In a newly issued statement, Medibank admitted that the threat actors might have compromised all of its customers’ personal data, including that of international students and policyholders with Medibank business ahm.
In other words, it’s possible that an estimated four million Australians have been subjected to the danger of phishing attacks and follow-on fraud.
The compromised data may include customers’ names, addresses, date of birth, Medicare numbers, policy numbers, phone numbers, and claims data—international students may even have had their passport numbers stolen.
“The criminal also claimed to have stolen other information, including data related to credit card security,” Medibank’s statement said. “We are in the process of verifying this allegation. Our procedures restrict us from retaining full credit card numbers and we do not hold CVV numbers.”
At first, Medibank had promised its customers that none of their personal data had been accessed during an extortion attack, as it had stopped the attacking party prior to their initiation of the ransomware payload.
The attackers later contacted Medibank, however—claiming that they had actually stolen nearly 200GB of data from the company before Medibank realized what was happening, and even sent Medibank a sample for verification.
Since Medibank is still conducting an investigation on the matter, it doesn’t yet know the exact number of affected customers.
Medibank noted, “As previously advised, we have evidence that the criminal has removed some of this data and it is now likely that the criminal has stolen further personal and health claims data.
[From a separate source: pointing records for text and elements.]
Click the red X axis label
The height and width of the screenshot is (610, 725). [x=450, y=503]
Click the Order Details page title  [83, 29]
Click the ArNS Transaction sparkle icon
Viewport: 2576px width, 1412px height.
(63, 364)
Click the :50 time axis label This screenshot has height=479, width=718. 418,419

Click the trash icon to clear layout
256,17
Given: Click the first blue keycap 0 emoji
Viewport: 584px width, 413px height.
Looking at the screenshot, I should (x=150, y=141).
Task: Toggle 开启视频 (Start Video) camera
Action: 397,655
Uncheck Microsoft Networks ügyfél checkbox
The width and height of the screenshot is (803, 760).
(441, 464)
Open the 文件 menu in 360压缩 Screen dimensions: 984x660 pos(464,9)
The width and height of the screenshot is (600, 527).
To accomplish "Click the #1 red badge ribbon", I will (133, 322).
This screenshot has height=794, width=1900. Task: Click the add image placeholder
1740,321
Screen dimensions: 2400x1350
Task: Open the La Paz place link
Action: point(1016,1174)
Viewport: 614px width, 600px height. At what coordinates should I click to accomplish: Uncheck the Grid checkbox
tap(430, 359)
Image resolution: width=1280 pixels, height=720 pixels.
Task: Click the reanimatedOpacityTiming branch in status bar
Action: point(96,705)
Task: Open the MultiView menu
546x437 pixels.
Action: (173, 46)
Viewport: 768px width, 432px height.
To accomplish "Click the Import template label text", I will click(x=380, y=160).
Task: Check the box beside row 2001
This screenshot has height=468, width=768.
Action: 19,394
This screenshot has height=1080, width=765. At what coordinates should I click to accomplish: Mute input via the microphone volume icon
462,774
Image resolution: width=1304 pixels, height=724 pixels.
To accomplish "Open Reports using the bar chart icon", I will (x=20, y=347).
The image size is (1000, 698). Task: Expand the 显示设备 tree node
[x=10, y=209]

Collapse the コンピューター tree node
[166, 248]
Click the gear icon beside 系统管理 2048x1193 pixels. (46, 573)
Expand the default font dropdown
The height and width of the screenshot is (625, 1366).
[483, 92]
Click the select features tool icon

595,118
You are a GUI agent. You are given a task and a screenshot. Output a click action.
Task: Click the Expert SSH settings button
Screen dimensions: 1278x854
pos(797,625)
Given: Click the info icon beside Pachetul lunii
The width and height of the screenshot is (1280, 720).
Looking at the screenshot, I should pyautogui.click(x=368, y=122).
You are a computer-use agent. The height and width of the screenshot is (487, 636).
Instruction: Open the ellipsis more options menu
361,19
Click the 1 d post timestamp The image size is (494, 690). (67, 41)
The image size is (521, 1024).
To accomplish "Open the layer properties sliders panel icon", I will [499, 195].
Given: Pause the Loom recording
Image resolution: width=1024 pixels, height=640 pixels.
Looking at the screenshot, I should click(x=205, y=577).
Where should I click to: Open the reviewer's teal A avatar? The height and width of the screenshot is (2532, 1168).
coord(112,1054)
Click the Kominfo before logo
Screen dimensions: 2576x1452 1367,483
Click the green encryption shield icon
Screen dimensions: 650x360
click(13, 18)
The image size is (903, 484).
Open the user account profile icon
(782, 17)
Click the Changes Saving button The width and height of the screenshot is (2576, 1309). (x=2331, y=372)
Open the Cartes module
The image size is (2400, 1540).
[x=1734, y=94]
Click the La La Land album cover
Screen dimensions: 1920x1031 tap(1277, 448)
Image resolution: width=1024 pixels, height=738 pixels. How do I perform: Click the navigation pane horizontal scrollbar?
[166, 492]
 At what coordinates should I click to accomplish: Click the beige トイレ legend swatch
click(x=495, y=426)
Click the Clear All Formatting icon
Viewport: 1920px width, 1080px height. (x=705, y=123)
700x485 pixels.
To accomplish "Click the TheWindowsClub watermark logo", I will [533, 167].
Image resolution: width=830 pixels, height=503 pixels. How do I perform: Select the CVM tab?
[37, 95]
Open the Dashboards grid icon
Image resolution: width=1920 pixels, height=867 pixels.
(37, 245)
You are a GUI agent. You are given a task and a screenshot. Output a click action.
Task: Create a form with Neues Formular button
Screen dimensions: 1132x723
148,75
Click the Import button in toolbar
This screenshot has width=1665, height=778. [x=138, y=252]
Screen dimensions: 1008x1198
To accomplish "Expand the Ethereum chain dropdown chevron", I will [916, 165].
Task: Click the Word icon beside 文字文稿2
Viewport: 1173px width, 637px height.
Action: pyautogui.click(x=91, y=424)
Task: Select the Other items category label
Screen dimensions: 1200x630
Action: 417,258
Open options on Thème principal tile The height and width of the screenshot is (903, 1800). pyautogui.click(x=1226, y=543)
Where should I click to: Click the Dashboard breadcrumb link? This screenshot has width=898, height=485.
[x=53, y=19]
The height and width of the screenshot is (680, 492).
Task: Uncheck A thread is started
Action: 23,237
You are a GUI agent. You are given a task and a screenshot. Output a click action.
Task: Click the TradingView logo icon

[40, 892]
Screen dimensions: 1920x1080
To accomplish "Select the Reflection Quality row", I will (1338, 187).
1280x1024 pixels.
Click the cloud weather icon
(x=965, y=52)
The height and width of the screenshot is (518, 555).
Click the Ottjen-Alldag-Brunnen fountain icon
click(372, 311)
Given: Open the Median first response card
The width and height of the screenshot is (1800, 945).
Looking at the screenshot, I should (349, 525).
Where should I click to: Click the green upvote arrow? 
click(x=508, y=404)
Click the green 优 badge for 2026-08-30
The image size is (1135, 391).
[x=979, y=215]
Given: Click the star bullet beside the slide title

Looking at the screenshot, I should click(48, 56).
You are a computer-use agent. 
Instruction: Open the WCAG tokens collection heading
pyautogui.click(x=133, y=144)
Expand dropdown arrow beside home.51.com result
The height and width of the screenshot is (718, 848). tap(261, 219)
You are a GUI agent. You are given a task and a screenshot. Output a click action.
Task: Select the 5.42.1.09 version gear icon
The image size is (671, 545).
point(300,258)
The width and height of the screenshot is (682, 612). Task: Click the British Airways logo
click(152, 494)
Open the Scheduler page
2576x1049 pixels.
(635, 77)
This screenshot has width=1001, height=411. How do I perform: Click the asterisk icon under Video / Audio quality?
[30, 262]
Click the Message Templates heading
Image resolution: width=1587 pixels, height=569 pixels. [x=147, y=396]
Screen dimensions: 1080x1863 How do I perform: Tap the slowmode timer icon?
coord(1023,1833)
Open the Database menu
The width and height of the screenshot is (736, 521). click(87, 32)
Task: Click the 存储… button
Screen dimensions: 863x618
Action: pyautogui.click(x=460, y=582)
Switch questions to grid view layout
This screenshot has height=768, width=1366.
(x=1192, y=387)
As a result, we expect that the number of affected customers could grow substantially.”
According to other reports, the breach might have cost Medibank tens of millions of dollars, especially since it lacks cyber-insurance.
Because of the conflicting public statements released by Medibank, customer outrage will only increase, not to mention it will serve as an example as to how Medibank reacts to incidents and addresses them in real-time.
The managing CISO at Barrier Networks, Jordan Schroeder, championed that companies must make it a priority to improve cyber-resilience—because doing so would facilitate the process of determining the attack blast radius once a threat actor has forced their way into a network.
Schroeder said, “This latest update comes only a few days after the company had said no customer data was compromised, so it certainly raises some alarm bells about the handling of the incident and investigation into the breach,”
“However, in fairness, Medibank is not alone,” he adds. “Breach investigations are a long process, and it can sometimes take months to fully understand the scale and impact of attacks.”